День шёл за днём. Маняша росла, с каждым днём всё больше прибирая к рукам и отца, и дворню. Её лепет, смех и звонкий топоток ножек слышались по всему дому. Весной, летом и осенью она пропадала на улице, и няньки, которых Дунька давно уже подбирала по лёгкости на подъём и резвости ног, не знали продыху. Вечерами Закатов выслушивал неизменный доклад о том, что нынче изволила вытворять Марья Никитишна, – и не мог заставить себя даже нахмурить брови. Да и как прикажете это делать, когда на руках у тебя сидит и вертится смуглое глазастое существо с улыбкой до ушей, со смешными зубками, с коротенькими ручками, которые обнимают тебя за шею?.. И кудрявые волосики щекочут щёку, и тёплый носик тычется в плечо: «Тятя, тятя, тятя…» Обмирало сердце, и Закатов, чувствуя, как по лицу расплывается глупейшая улыбка, ничего не мог с собой поверить.

«Верёвки она из вас вьёт, Никита Владимирыч!» – со вздохом подводила итог Дунька. – «Что ж дальше-то будет?»

«Понятия не имею.» – честно отвечал Закатов. – «Дунька, мы с Машей поедем покатаемся?»
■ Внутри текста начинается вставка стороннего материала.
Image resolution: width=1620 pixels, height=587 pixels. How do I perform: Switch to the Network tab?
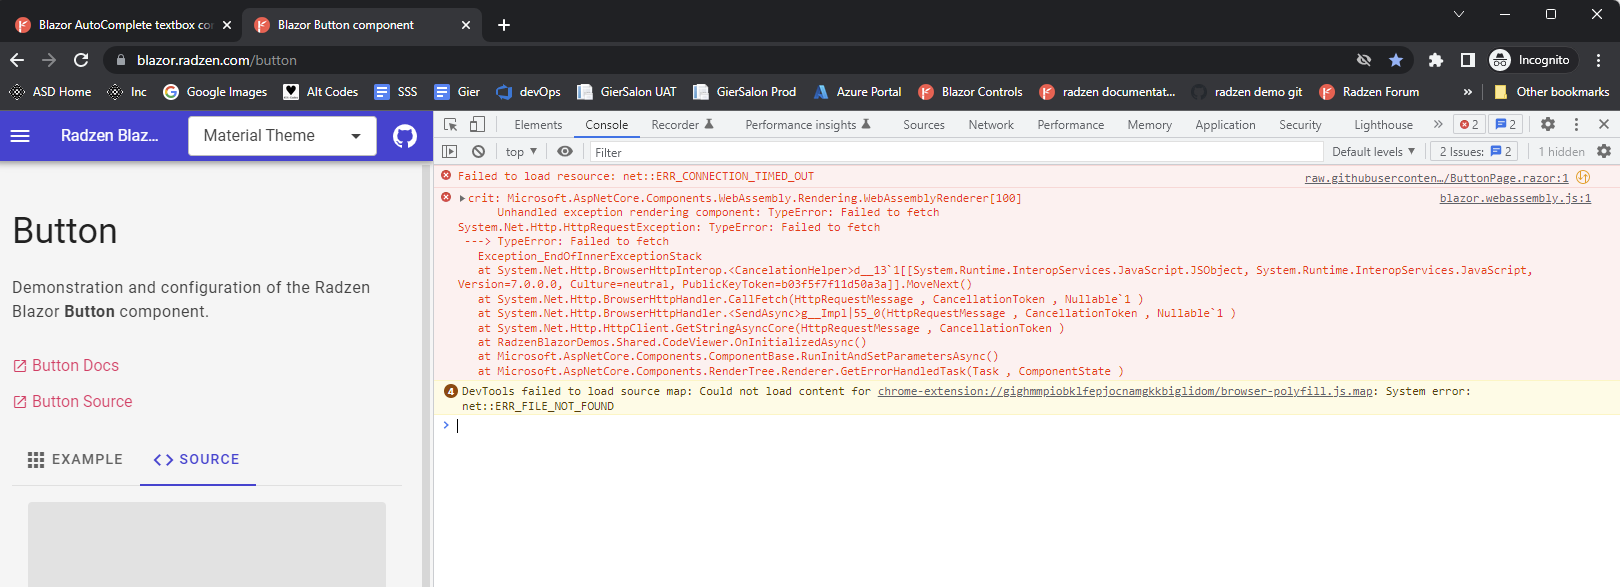pos(990,125)
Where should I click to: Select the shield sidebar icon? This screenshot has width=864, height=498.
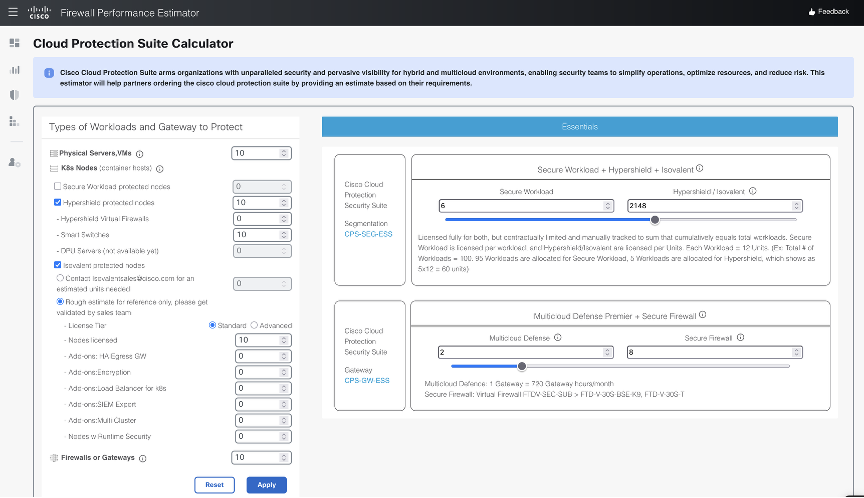pos(14,95)
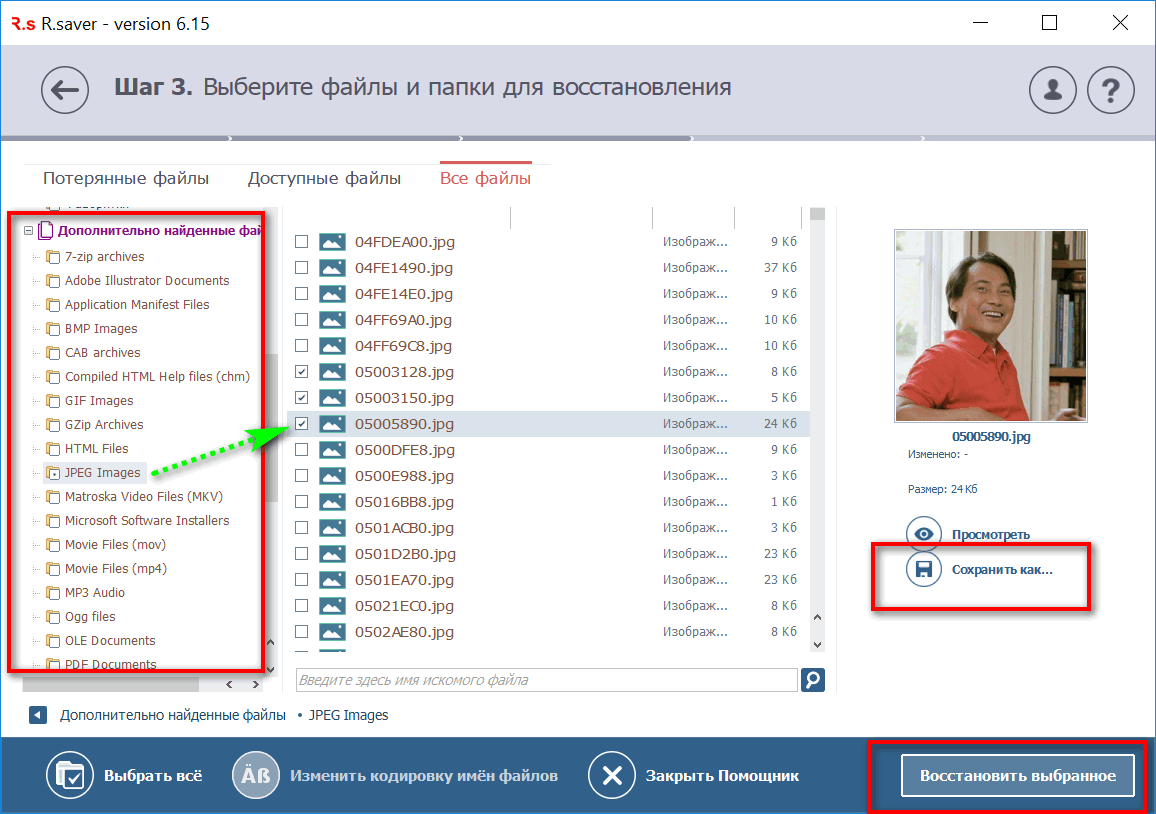Select the JPEG Images folder
Screen dimensions: 1156x814
(x=102, y=473)
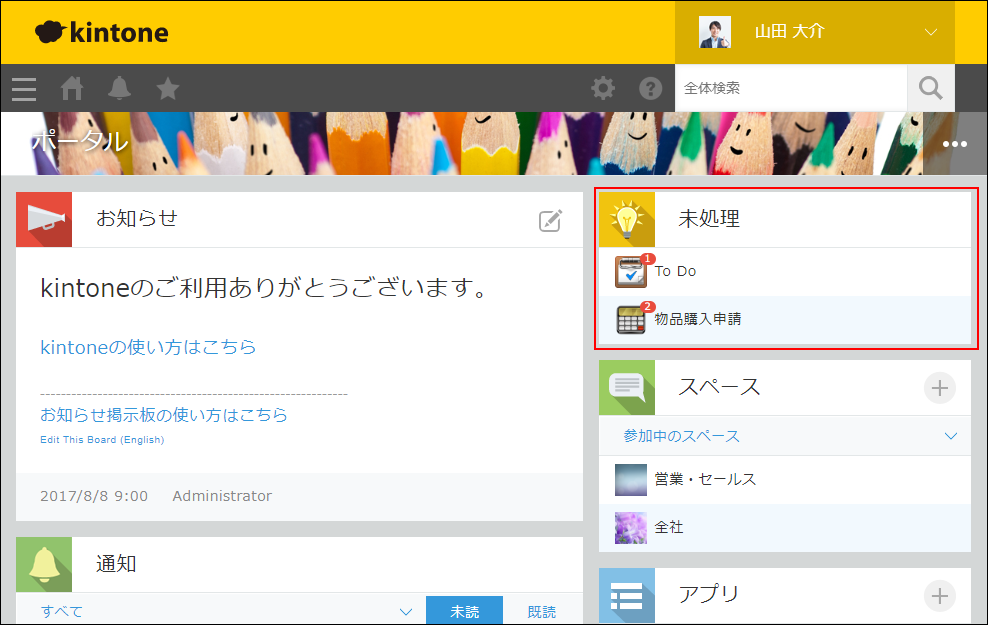Go to the home portal icon
The height and width of the screenshot is (625, 988).
(x=72, y=89)
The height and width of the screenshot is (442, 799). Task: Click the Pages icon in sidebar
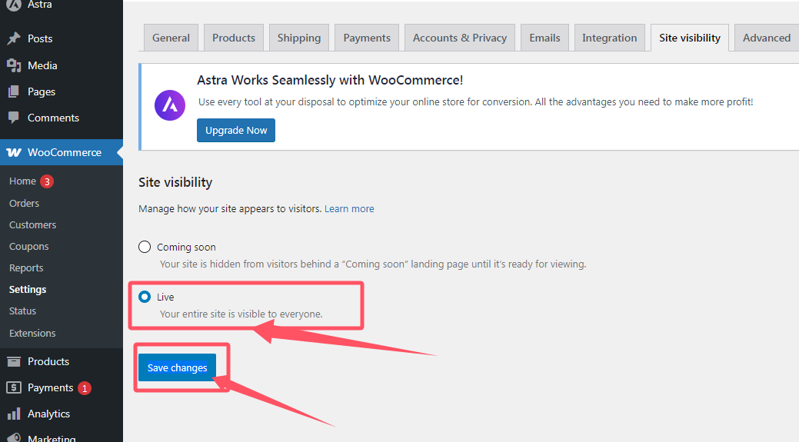(13, 92)
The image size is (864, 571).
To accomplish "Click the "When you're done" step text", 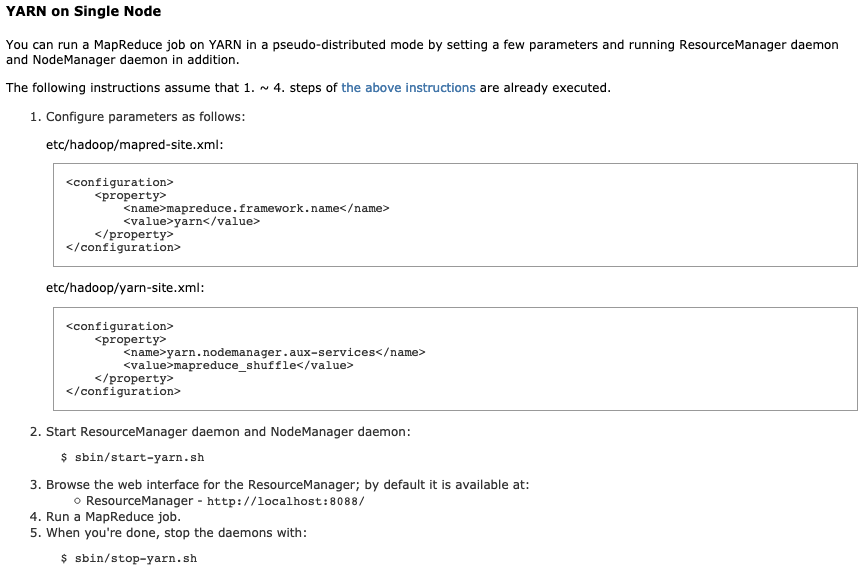I will pos(176,533).
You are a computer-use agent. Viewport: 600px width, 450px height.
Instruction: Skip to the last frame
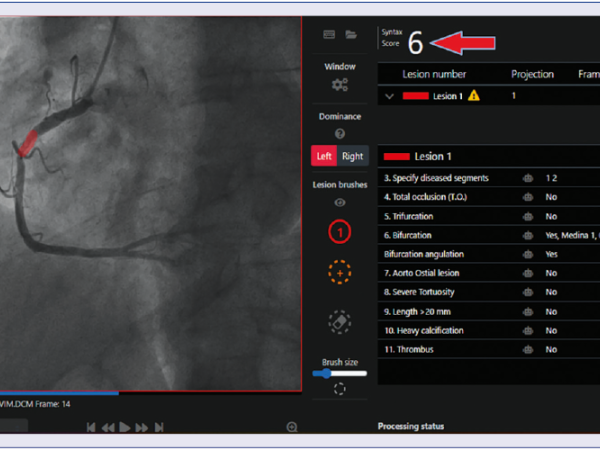(158, 427)
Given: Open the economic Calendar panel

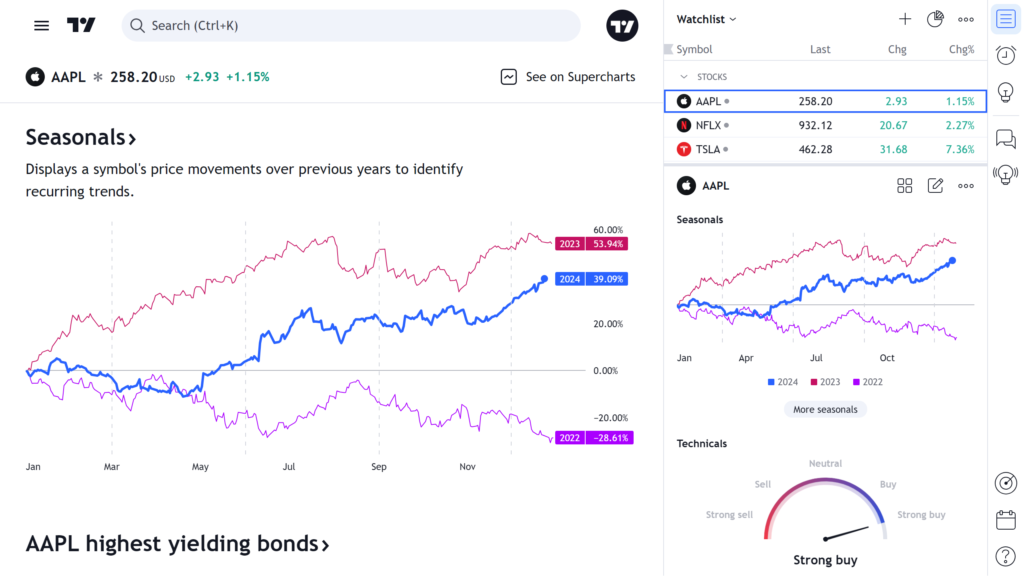Looking at the screenshot, I should tap(1006, 519).
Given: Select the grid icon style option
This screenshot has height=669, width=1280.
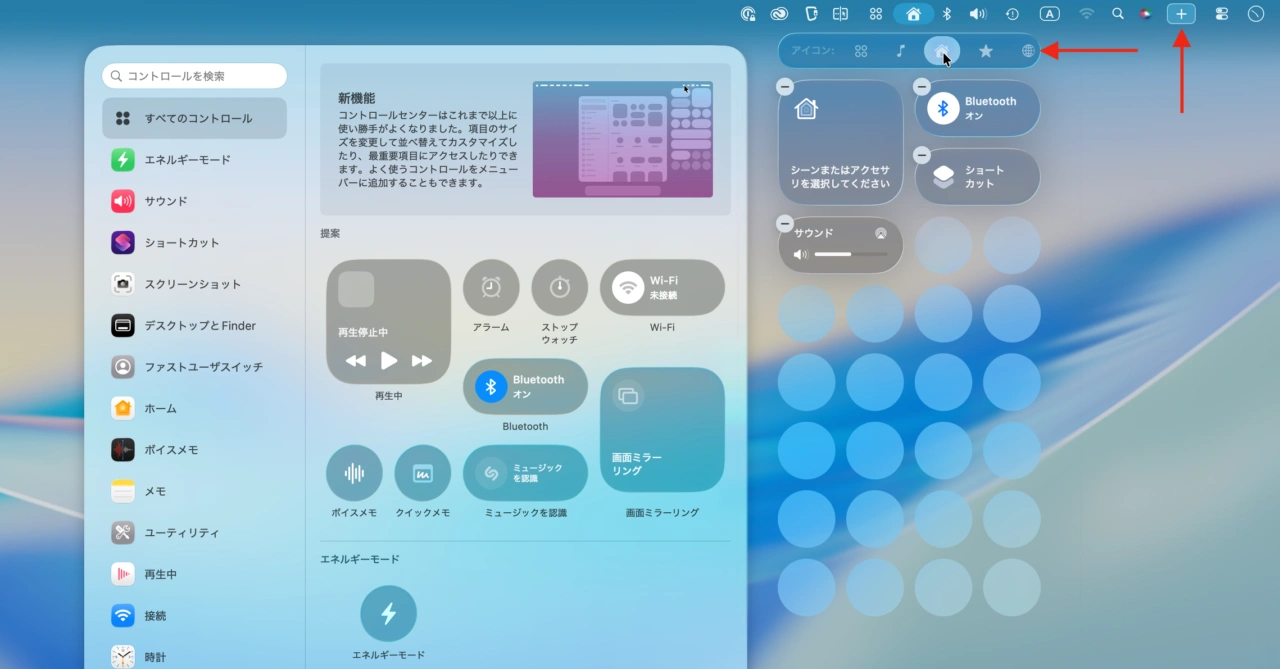Looking at the screenshot, I should [x=861, y=51].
«Да что ж это!.. Ведь давеча говорила уж! Сроните вы младенца с лошади, кто виноват будет?! И так уже цыганка как есть готовая!» – всплёскивала руками Дунька. Но Закатов с дочерью на руках уже выходил из комнаты, и нянька лишь выпаливала вслед, – «Не велите, ради бога, Гермеса вашего бешеного седлать! Возьмите Бурку, она смирная! Ох, помните моё слово, доскачетесь вы!..»

Но ни барин, ни «готовая цыганка» и ухом не вели. И у Закатова не было более счастливых минут, чем те, когда он, крепко держа в седле перед собой Маняшу, летел верхом по розовому, залитому вечерним светом лугу. В лицо било садящееся за лес солнце, облаком поднималась над травой золотистая пыльца, а в ушах бился стук копыт Гермеса и счастливый писк дочки. Только ради этих минут и стоило жить. Только они и остались у Никиты.

После он ещё несколько раз писал Вере. Писал о своих делах, о свалившейся на него должности мирового посредника, о всех неудобствах этой должности, о том, что перессорился со всем уездом, о том, что Маняша более всего любит «Руслана и Людмилу» и лошадей – совсем как он сам, – о том, что, если бы не дочь, то собрался бы зимой и покатил к Мишке под Иркутск – перевидаться… Вера отвечала ему ласково и просто, как брату, – и от этой дружеской ласки, сквозящей в косых строчках её писем, у Закатова остро сжималось сердце. Теперь уже всё между ними было ясно, просто – и безнадёжно. И вернуть ничего было нельзя. Да и незачем.

* * *

– И я по-прежнему требую, чтобы вы тоже уехали! Слышите, маменька, – я настаиваю! – князь Сергей Тоневицкий стукнул кулаком по крышке рояля, и тот обиженно загудел. Княгиня Вера спокойно подняла на пасынка глаза.

1 Мантоньерки – ленты, придерживающие шляпу или капор.